The modest underperformance perhaps makes some sense. The quarter looked decent relative to analyst consensus, with results modestly ahead of the Street on both lines.

Full-year guidance was held steady, which actually is good news, since J&J forecasts a greater hit from currency than it did after the second quarter. After Q2, J&J expected a 55% share reduction in adjusted earnings per share due to FX. Following Q3, the company raised its estimate to 68 cents.

But, as detailed on the Q3 call, that apparent strength is coming largely from non-operating areas, including “favorable employee benefit-related items” and higher interest income on the company’s $34 billion in cash. The outlook for operating profit margin actually came down (though due to currency rather than the underlying business).

To be sure, in this kind of environment J&J results still look solid. Excluding currency, full-year EPS is expected to grow almost 10% year-over-year. Including currency, and considering inflation, any growth at all looks like a win.

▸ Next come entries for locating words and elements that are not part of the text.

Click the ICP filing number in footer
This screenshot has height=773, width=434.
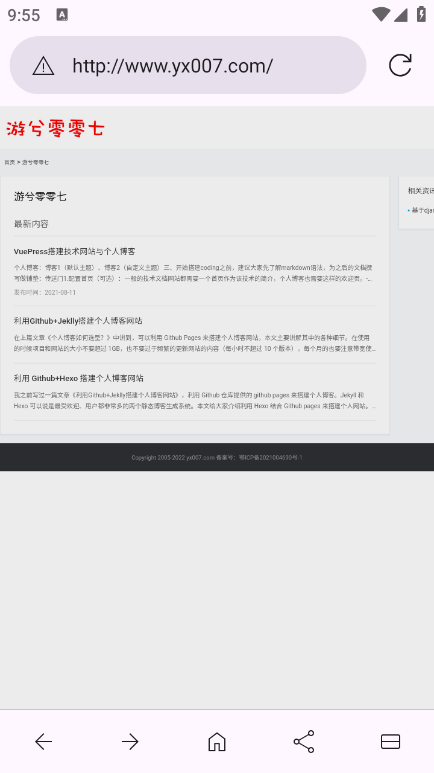click(x=271, y=457)
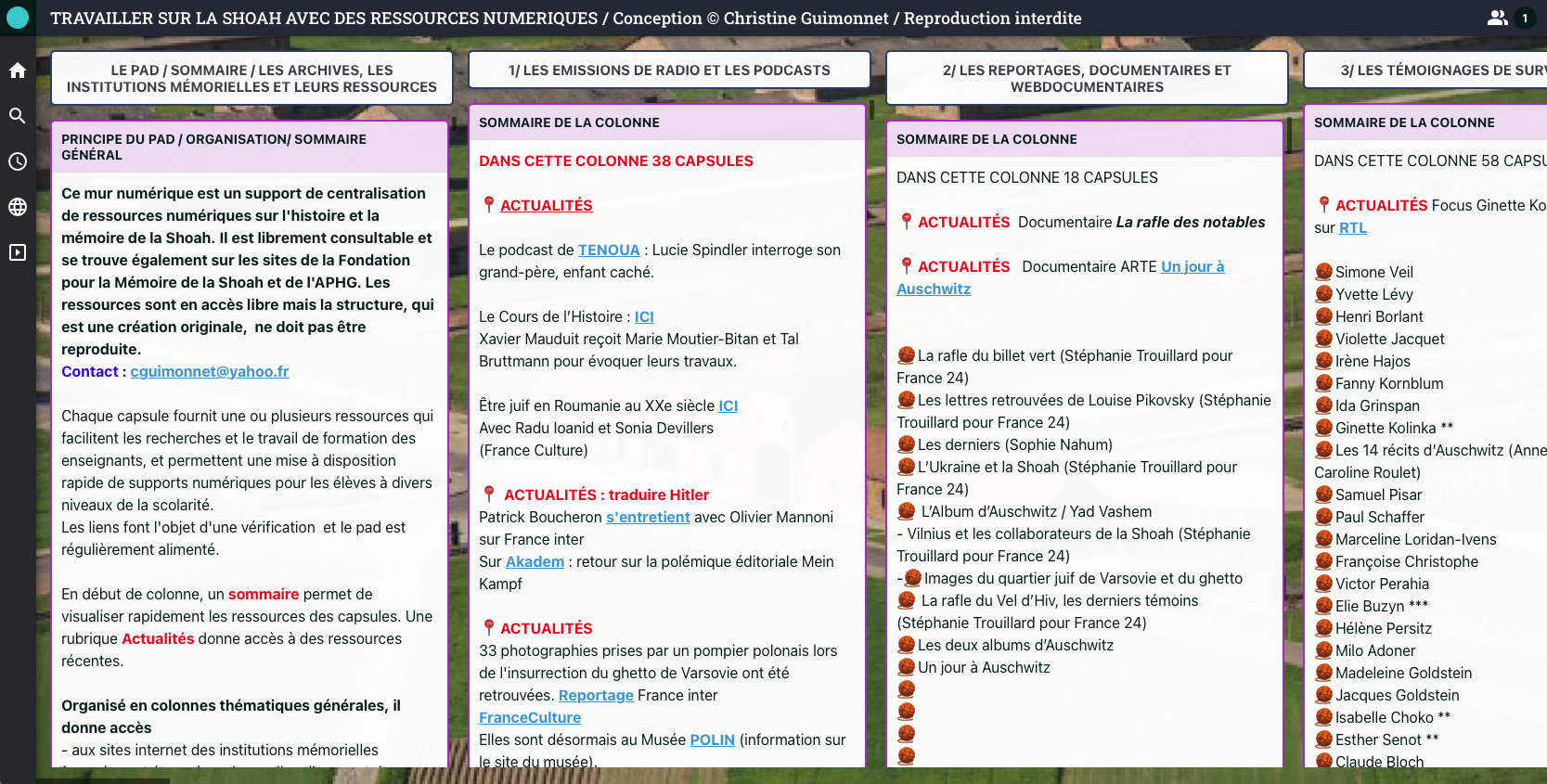Open the slideshow play icon
Viewport: 1547px width, 784px height.
(18, 252)

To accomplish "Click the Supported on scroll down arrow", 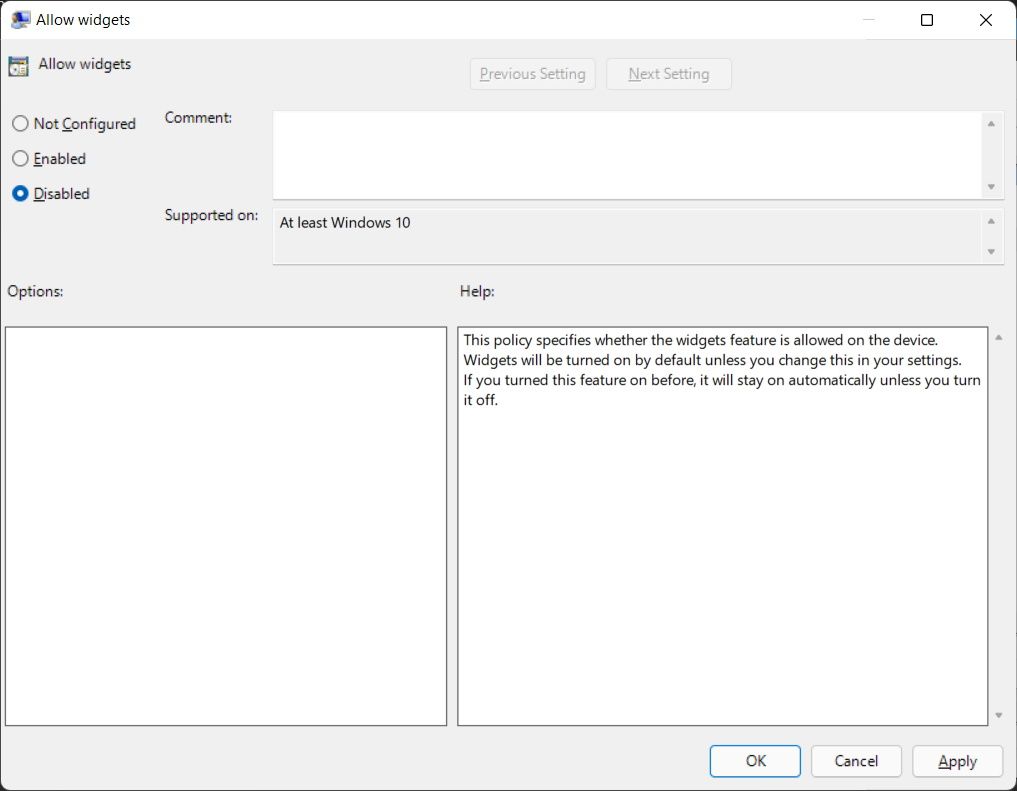I will click(991, 252).
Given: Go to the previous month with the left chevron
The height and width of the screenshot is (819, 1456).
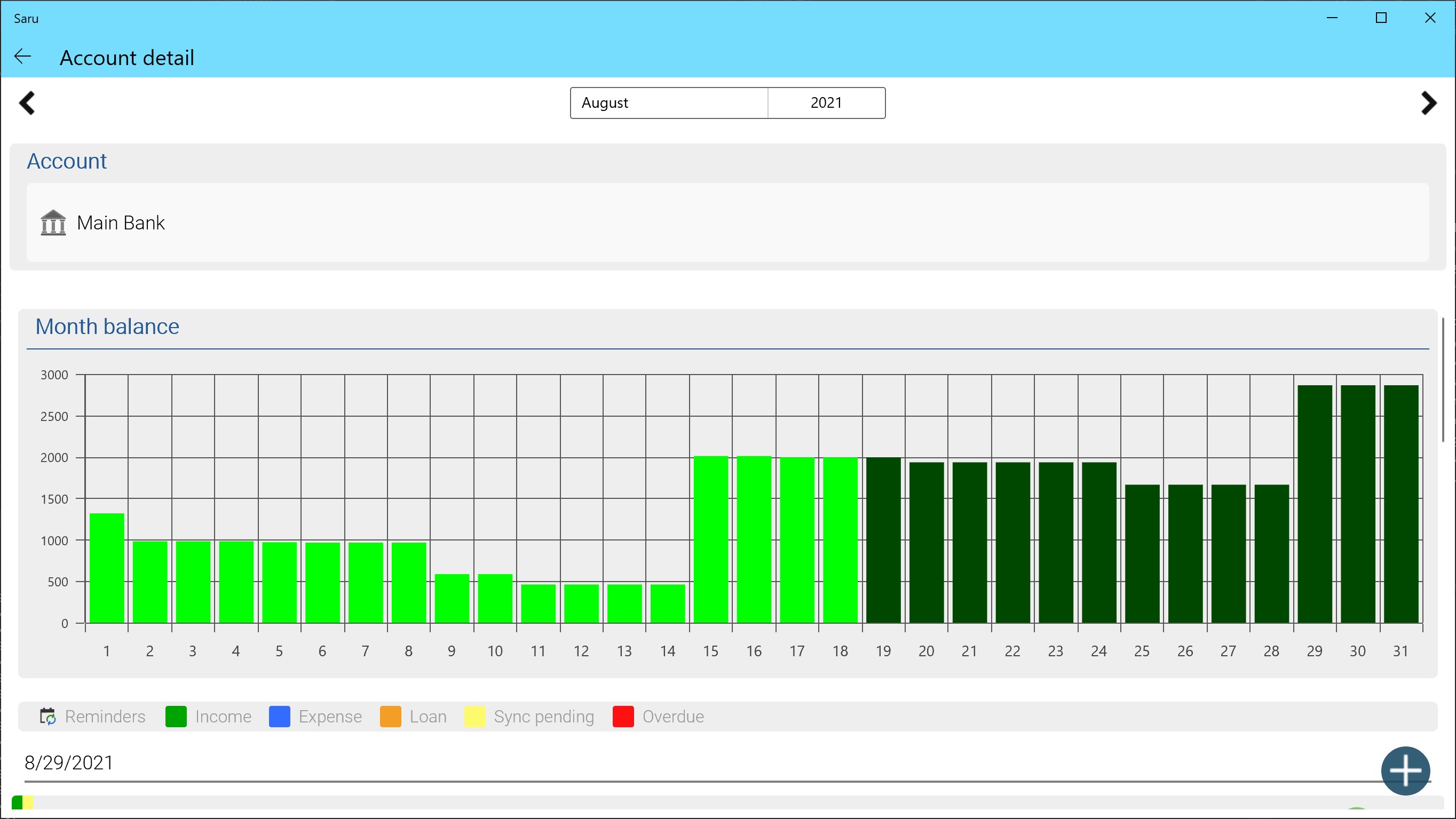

But at nearly 17x that EPS guidance, the stock isn’t exactly cheap. The lion’s share of profit still comes from the pharmaceutical business, and rivals like Eli Lilly (NYSE:LLY) and Pfizer (NYSE:PFE) trade at far lower multiples. Right now, investors still are to some degree paying up for quality.

Looking To 2023

Again, long term that attitude makes sense. But in a still-volatile market, it remains to be seen whether investors will keep their eyes on the long term.

That’s largely because the near-term challenges facing J&J aren’t going away any time soon. On the Q3 call, J&J raised its outlook for currency effects next year to 45 cents. That’s a full 4.5-point headwind to earnings growth. And that outlook doesn’t include incremental effects from inflation.

Meanwhile, key drug Stelara, which accounted for more than 10% of revenue in the first nine months of the year, faces generic competition in the second half of next year.

Finally, the consumer health business is being spun off as Kenvue. GlaxoSmithKline (NYSE:GSK) this year spun its consumer health business into Haleon (NYSE:HLN). And while I’m bullish on (and long) HLN, the market so far has not been. Should Kenvue hit the public markets during a period of still-high inflation, that plus typical post-spin declines could add a modest headwind to shareholder returns next year.

All told, it looks like it’s going to be quite a while before JNJ gets to benefit from a normalized environment. In the meantime, reported EPS is expected to increase less than 3% this year, per guidance, and less than 4% next year, according to Wall Street consensus.

Investors probably should be willing to hold JNJ despite that kind of near-term growth. But that’s not nearly the same as predicting that they will.

Disclaimer: As of this writing, Vince Martin is long shares of HLN. He has no positions in any other securities mentioned.